## Brief
Lay out the lines of the records below as a numbered list, skipping any blank lines. Omit the pictures from your list.

Records on locating visible targets:
┌────────
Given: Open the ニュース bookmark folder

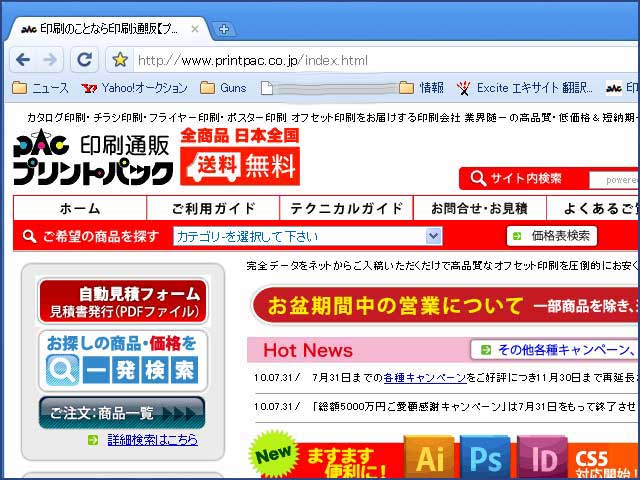Looking at the screenshot, I should coord(41,88).
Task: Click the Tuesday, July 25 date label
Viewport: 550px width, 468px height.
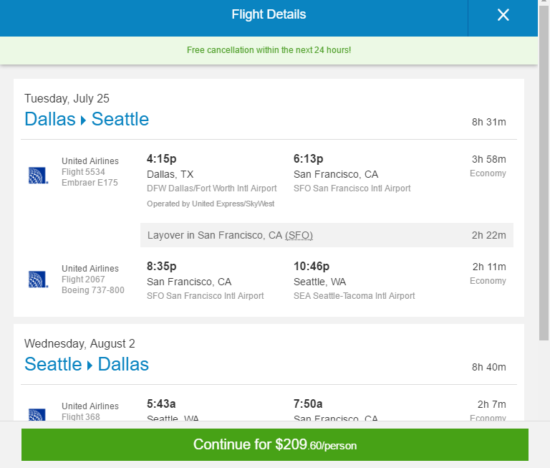Action: [x=67, y=99]
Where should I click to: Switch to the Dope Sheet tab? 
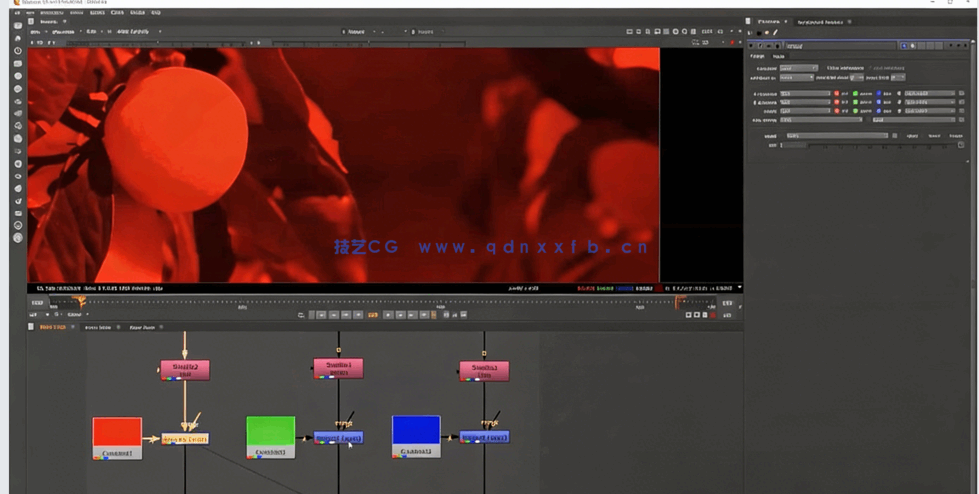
└────────
## In response
1. Given: Open the ニュース bookmark folder
2. Looking at the screenshot, I should coord(41,88).
3. Task: Click the Tuesday, July 25 date label
4. Viewport: 550px width, 468px height.
5. Action: [x=67, y=99]
6. Where should I click to: Switch to the Dope Sheet tab? 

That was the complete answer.